Cargill produces both GMO and non-GMO foods. While we believe in the benefits of biotechnology to provide healthier, more affordable food to feed a growing world population, we also think consumers should have a right to choose. Adopting a consistent national labeling system over a patchwork of state rules makes the most sense.
Cargill Meat Solutions
What’s in food?
“GMOs proved safe” (Dec. 12 Letters to the Editor) was highly offensive. It called anti-GMO activists “extremists” and their actions “shameful.” What is shameful is that companies that produce genetically engineered seeds spend millions of dollars campaigning for an anti-labeling law.
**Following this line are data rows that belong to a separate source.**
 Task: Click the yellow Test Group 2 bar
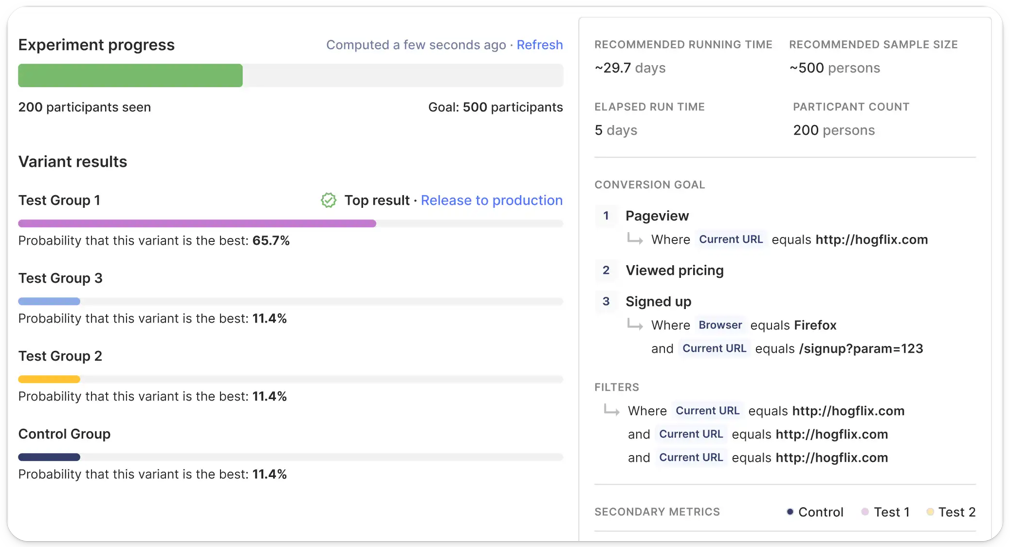coord(49,379)
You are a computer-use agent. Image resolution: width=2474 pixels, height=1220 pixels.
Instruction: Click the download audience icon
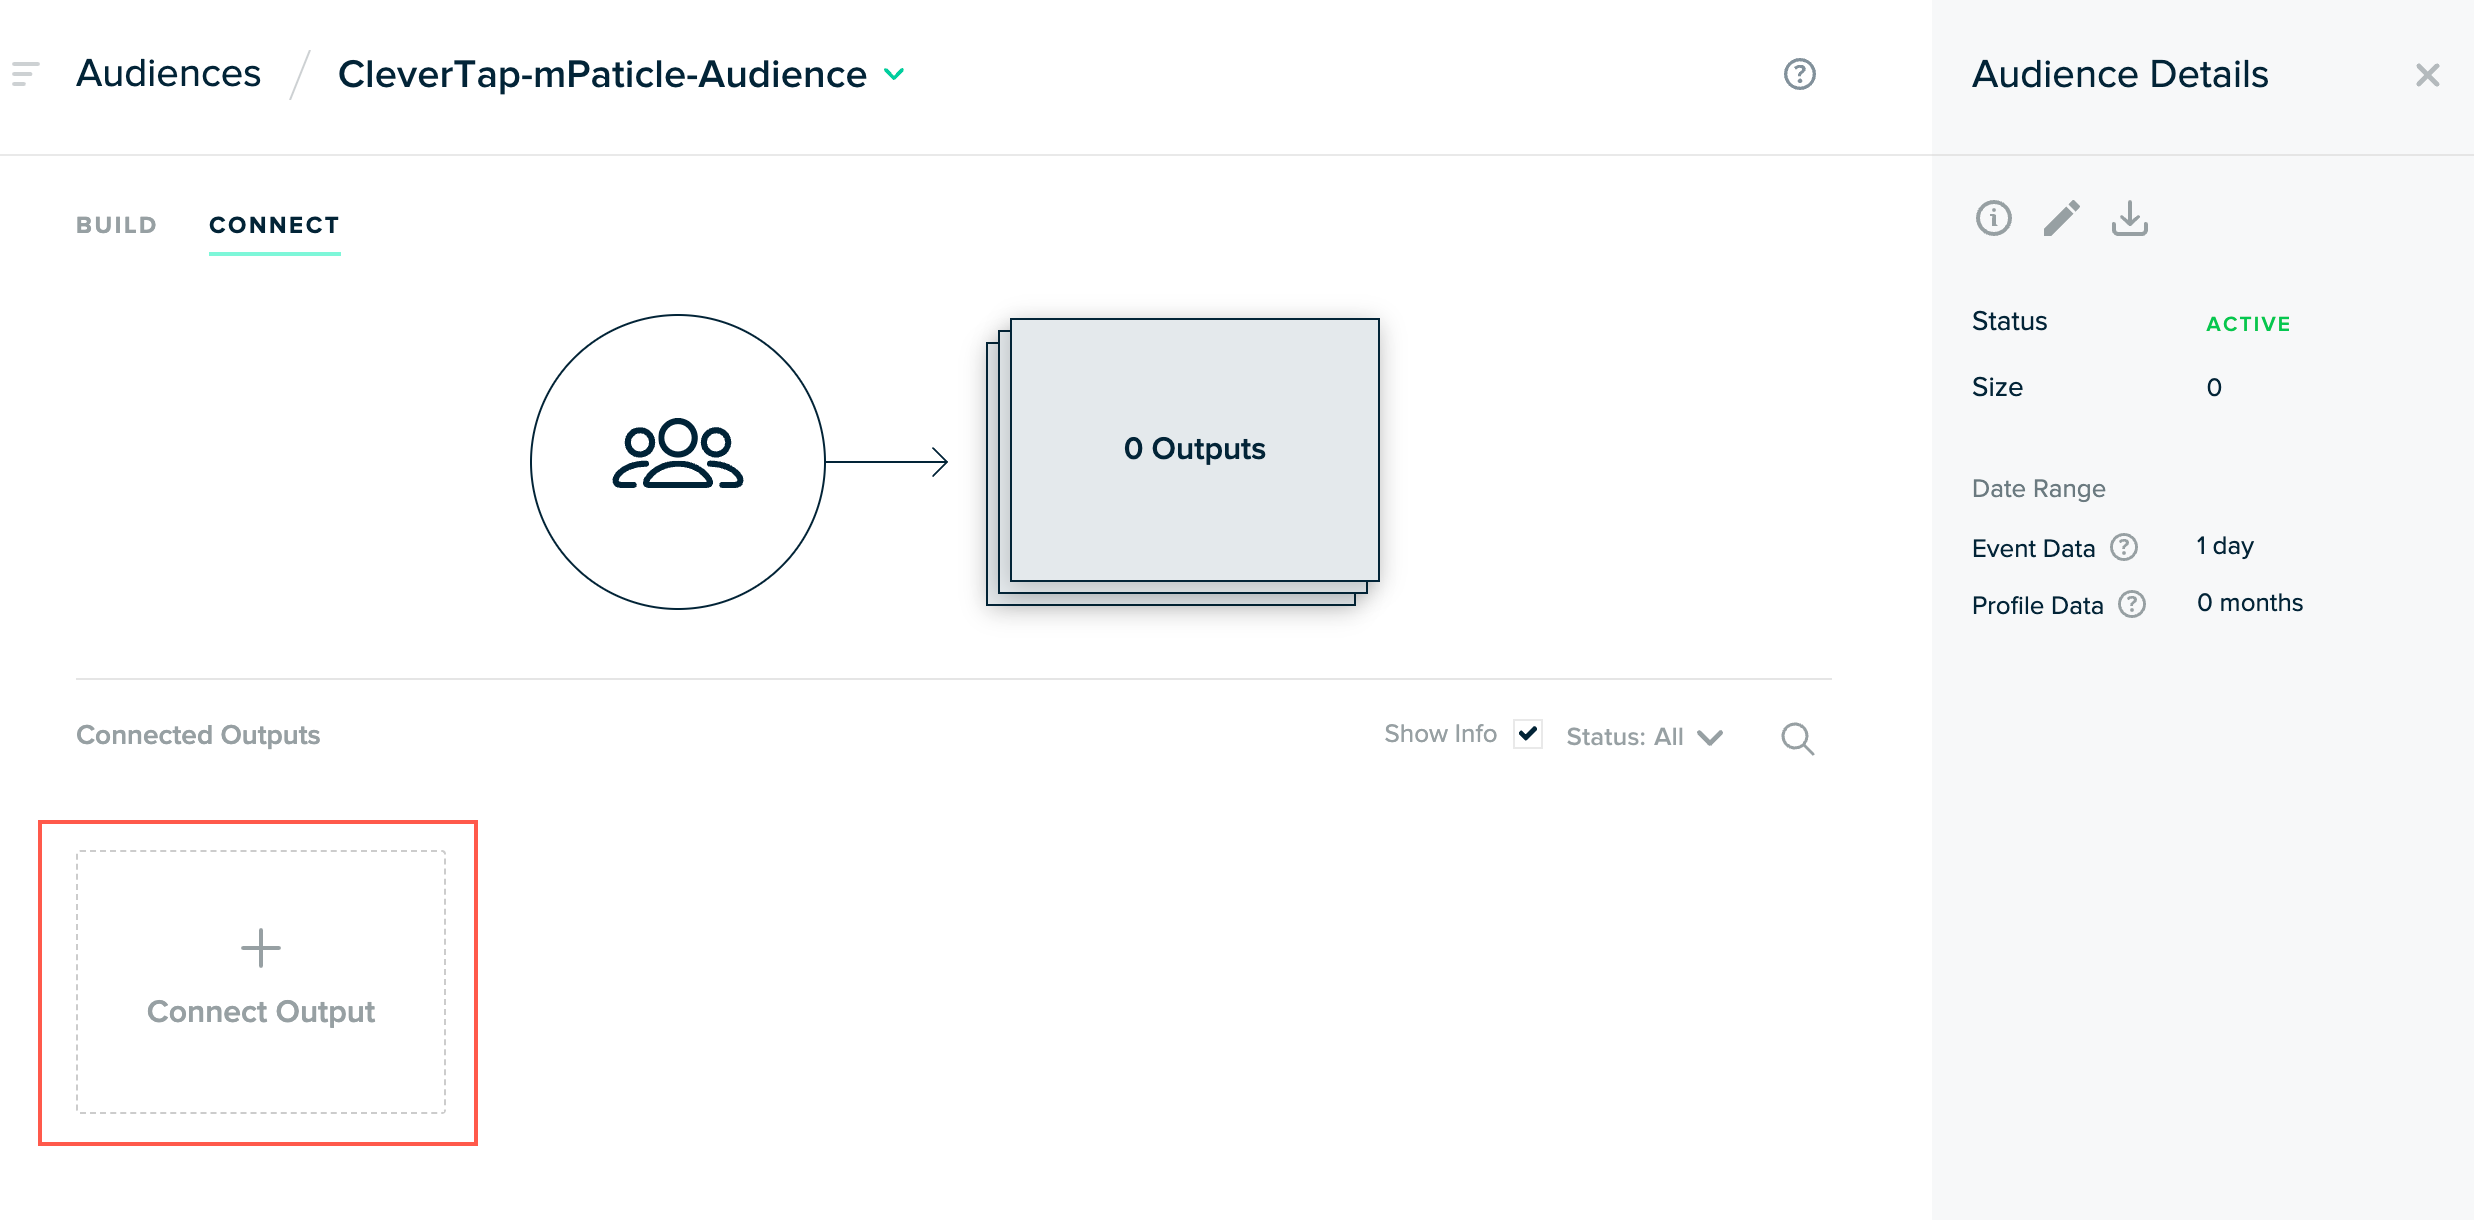[x=2129, y=218]
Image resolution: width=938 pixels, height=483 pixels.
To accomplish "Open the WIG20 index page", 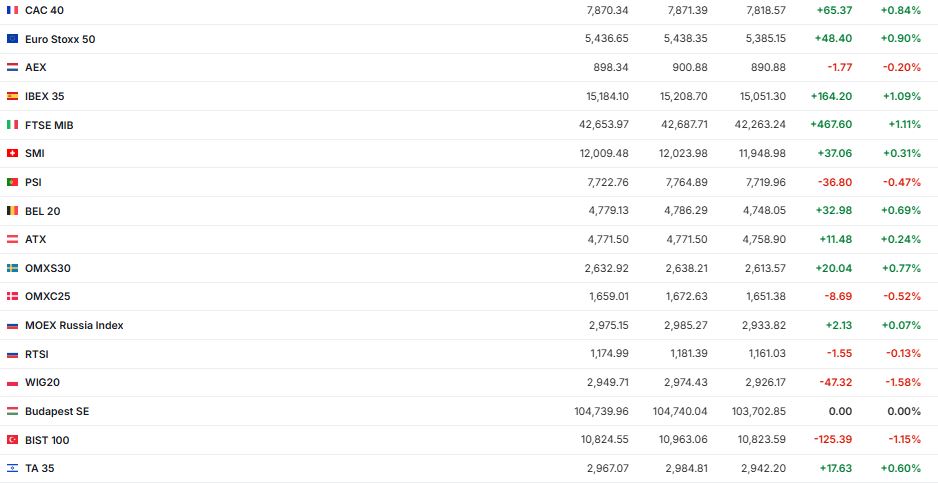I will [42, 382].
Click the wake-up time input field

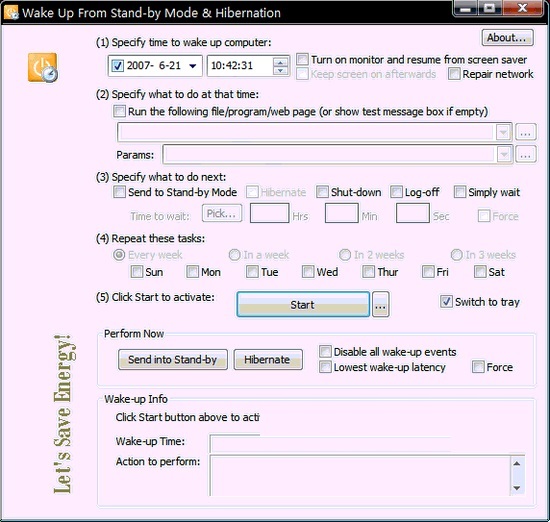tap(240, 66)
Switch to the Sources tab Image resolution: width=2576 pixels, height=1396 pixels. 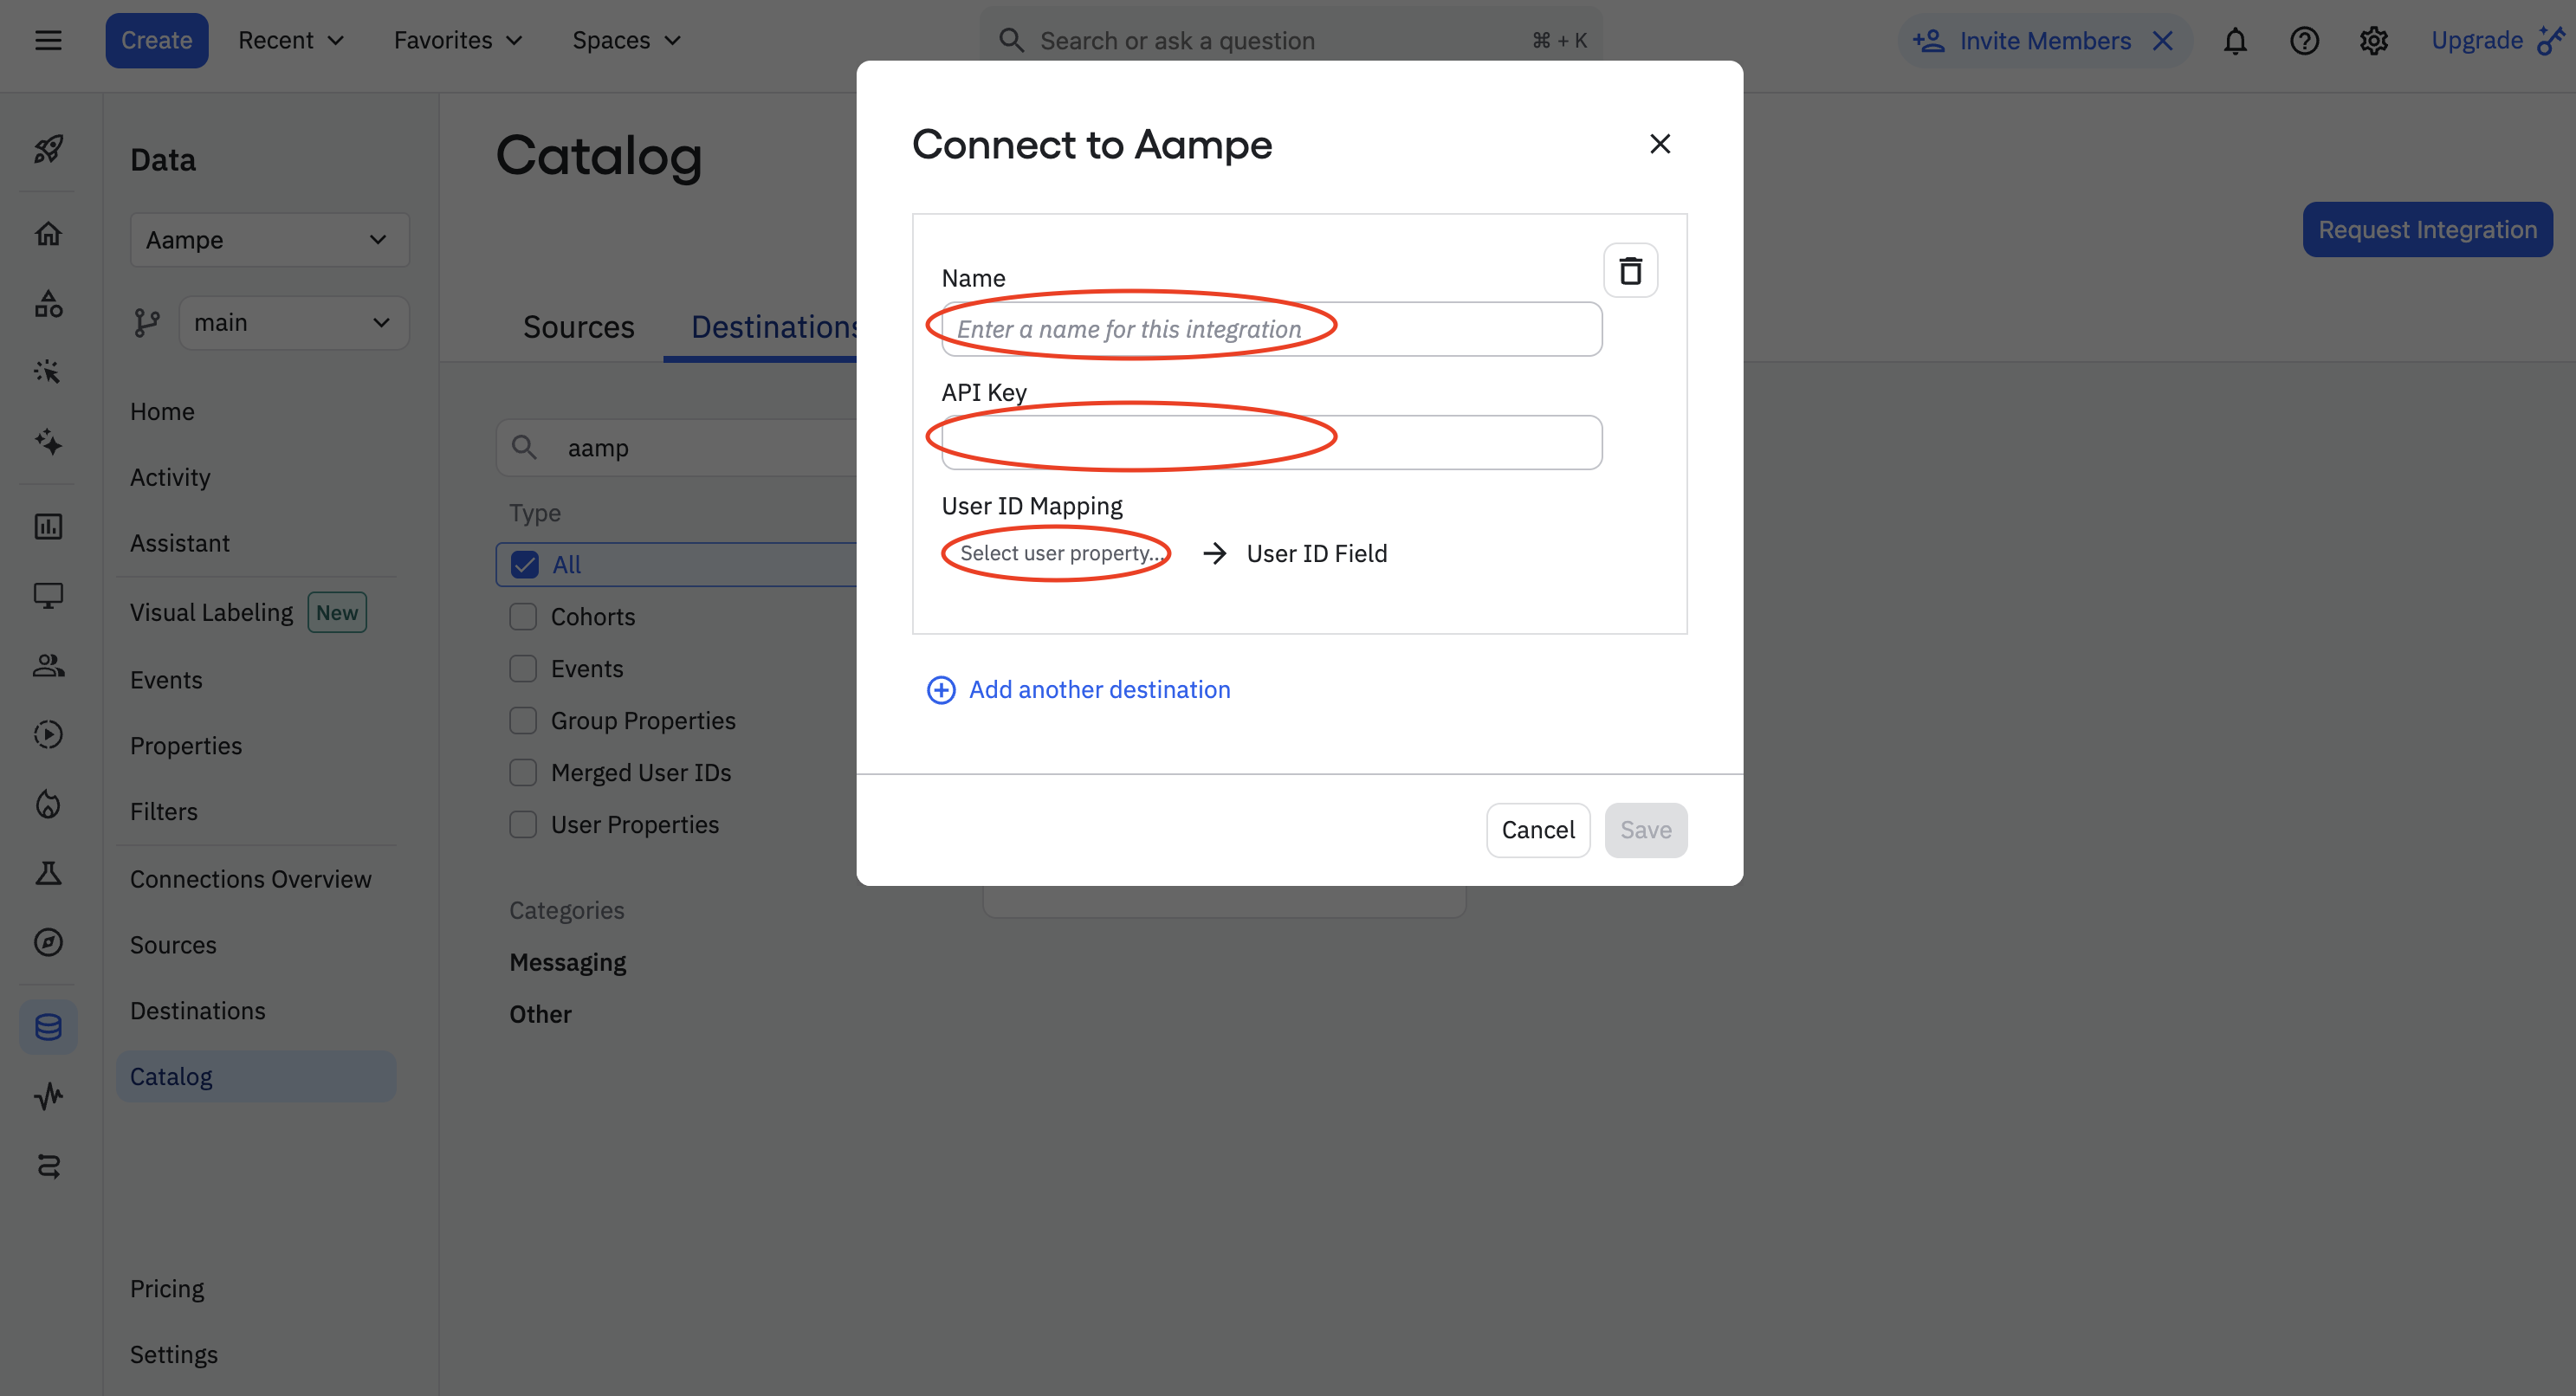click(x=578, y=327)
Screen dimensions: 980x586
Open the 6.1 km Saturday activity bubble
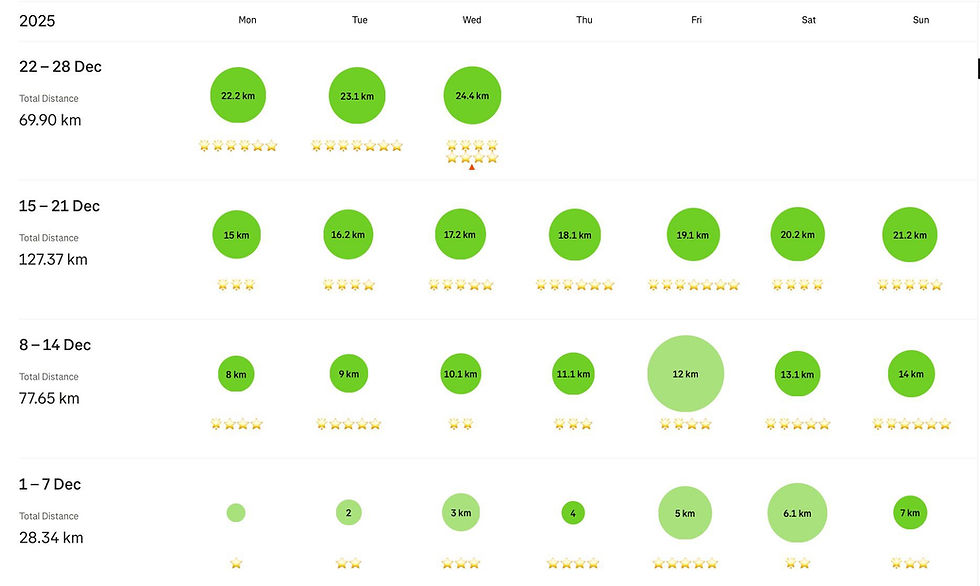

The letter writer has the choice to eat GMOs. I believe I have the right to know what my food contains, so that I have the choice of avoiding GMOs. I guess that makes me an extremist.
Jeff Glendening, state director of Americans for Prosperity, said: “It takes a while to turn the Titanic. And the state budget is a Titanic” (“Brownback: Job growth proof tax cuts are working,” Dec. 14 Eagle). He must not have realized the Titanic didn’t turn – it sank.
Likewise, Kansas has hit a fiscal iceberg and is sinking fast. The orchestra is playing “Nearer My God to Thee,” and the deck chairs are sliding under.
The recent elections have convinced me that a plurality of the citizens simply don’t see reality or just don’t care. Maybe this just proves H.L. Mencken’s statement that “the common people know what they want, and deserve to get it good and hard.” They surely will be for four more years.